Assessment of the nonimmune Ig-binding properties of 3D7 VAR2CSA domains by FACS. (A) Domain structure of 3D7 VAR2CSA. IgG- and IgM-binding domains as well as previously identified CSA-binding domains are indicated. (B) Data shown are flow-cytometric analyses of IgG- and IgM-binding properties of CHO-745 transfectants expressing various domains of 3D7var2CSA demonstrated as overlay histograms. Data are representative of more than three experiments. (C) The mean level of domain expression of each transfectant during all experimental runs is summarized and expressed as mean fluorescence intensity (MFI). In each transfectant, >90% of the cells stably expressed their respective domains (data not shown). ∗, CSA-binding domains were previously identified by Gamain et al. (17) using CHO-745 transfectants. APC-SA, allophycocyanin–streptavidin.

Fig. 2.

Receptor-adhesion profile of Ugandan P. falciparum placental isolates. Freshly eluted pRBCs from infected placentas (n = 15) were examined for binding to various receptors by using ex vivo placental adhesion/inhibition assays. Binding to CSA and human IgG was assessed by preincubating the pRBCs with saturating concentrations of the soluble receptors before placental binding. The involvement of HA was assessed by enzymatically removing the receptor subset from the placental section before pRBC adhesion using Streptomyces HAse. (A) The diagram illustrates the level of pRBC adhesion to placental section for each isolate after treatment with IgG alone, CSA alone, a combination of both (IgG plus CSA), HAse alone, and a combination of all three treatments (IgG plus CSA plus HAse).

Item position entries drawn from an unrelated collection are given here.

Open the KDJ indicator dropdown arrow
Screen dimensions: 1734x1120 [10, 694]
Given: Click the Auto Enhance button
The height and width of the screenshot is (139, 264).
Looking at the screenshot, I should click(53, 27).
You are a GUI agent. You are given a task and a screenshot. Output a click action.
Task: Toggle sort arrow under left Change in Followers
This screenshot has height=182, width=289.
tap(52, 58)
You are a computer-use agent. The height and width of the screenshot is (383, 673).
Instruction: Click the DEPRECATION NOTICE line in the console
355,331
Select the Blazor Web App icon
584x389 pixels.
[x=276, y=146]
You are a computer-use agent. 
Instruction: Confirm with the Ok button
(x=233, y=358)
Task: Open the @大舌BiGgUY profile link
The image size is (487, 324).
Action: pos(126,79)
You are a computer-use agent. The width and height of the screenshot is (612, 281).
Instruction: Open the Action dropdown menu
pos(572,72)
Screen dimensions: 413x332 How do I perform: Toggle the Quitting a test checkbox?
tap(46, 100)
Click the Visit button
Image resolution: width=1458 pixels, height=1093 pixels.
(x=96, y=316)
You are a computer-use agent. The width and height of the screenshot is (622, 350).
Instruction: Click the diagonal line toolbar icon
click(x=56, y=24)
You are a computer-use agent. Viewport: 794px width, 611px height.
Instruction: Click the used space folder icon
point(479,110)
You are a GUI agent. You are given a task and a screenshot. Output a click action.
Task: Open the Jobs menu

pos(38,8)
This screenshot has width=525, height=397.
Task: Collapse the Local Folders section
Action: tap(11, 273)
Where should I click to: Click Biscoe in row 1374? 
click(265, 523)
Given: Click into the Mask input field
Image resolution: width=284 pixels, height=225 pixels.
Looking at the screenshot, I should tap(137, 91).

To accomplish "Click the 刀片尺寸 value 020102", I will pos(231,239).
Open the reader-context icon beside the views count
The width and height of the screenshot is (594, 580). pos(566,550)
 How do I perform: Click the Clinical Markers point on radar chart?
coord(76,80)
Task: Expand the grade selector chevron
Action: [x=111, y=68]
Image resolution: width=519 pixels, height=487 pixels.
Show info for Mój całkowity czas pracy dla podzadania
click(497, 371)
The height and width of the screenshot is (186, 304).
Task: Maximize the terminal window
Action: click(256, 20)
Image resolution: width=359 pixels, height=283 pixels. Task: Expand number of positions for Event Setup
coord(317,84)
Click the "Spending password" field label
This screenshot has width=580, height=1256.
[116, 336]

Adhesion level is expressed as the percentage of positive control (no treatment). Each isolate was tested in duplicate or triplicate for each receptor or receptor combination. (B) The consensus receptor-adhesion profile of each isolate is indicated. ∗, Not tested for the IgG plus CSA plus HAse combination.

Fig. 3.

Nonimmune IgG- and IgM-binding profile of fresh Ugandan placental isolates (n = 22) assessed by live SIFA. Each data point represents the Ig-, IgG-, or IgM-binding level of one placental isolate. Each placental isolate was tested directly upon elution from placenta (Pre) and after incubation with malaria naïve serum (Post) by using anti-Ig, -IgG, or -IgM antibodies. ∗, pairwise comparison of Ig-binding level of each isolate before vs. after serum, P < 0.05.

Fig. 4.

Ig-binding profile of fresh placental isolates. Correlation between data obtained with two different assays, ex vivo placental adhesion/inhibition (IgG) and live SIFA (Ig, IgM, and IgG).